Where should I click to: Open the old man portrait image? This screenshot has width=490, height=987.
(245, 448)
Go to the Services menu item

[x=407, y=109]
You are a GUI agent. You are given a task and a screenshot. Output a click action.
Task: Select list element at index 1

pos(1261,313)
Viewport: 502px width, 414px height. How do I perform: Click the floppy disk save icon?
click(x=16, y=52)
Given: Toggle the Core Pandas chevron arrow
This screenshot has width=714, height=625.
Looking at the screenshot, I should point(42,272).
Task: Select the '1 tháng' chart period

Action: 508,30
---------------
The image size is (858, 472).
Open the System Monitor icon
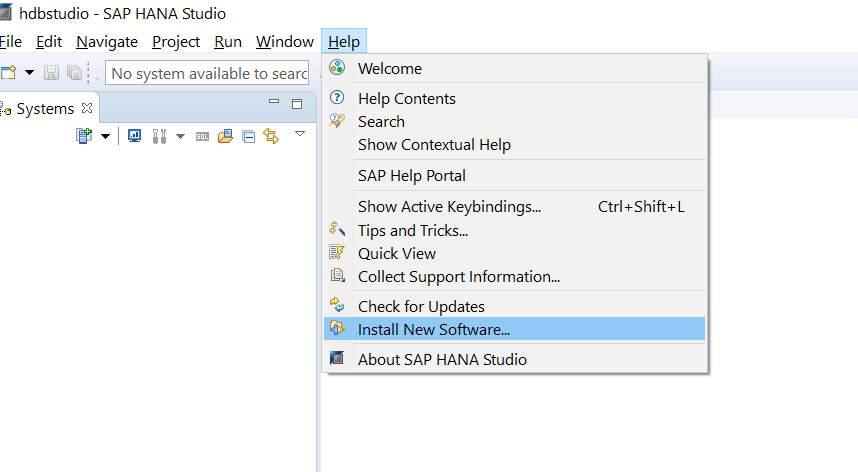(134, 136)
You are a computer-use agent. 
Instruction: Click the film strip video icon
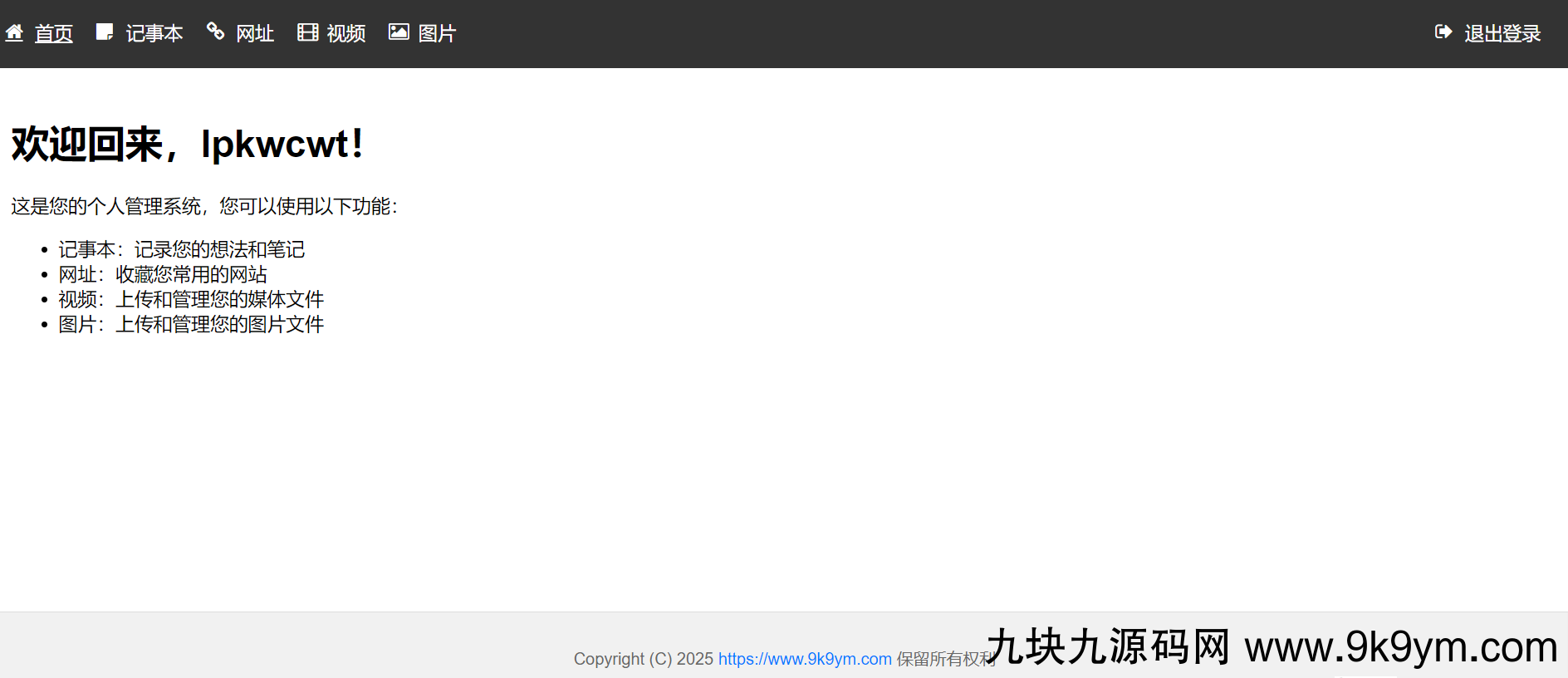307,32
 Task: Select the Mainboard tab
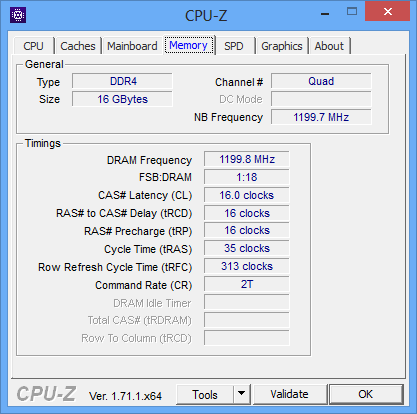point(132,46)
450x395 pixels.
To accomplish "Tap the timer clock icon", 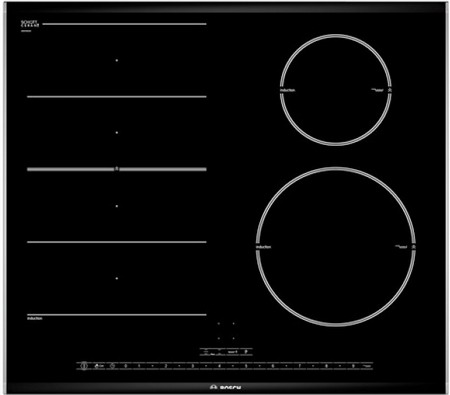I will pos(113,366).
---------------
• GOAL: Revise the rows starting at the line that contains "Viewport: 502px width, 414px" and ending at the line that contains "Action: 508,30" by replacing "chevron arrow" with "dropdown arrow" and leaving all other text unchanged. Reproduce only those lines.

• EXERCISE SOLUTION:
Viewport: 502px width, 414px height. How do I perform: Click the floppy disk save icon?
click(x=16, y=52)
Given: Toggle the Core Pandas dropdown arrow
This screenshot has width=714, height=625.
Looking at the screenshot, I should point(42,272).
Task: Select the '1 tháng' chart period

Action: 508,30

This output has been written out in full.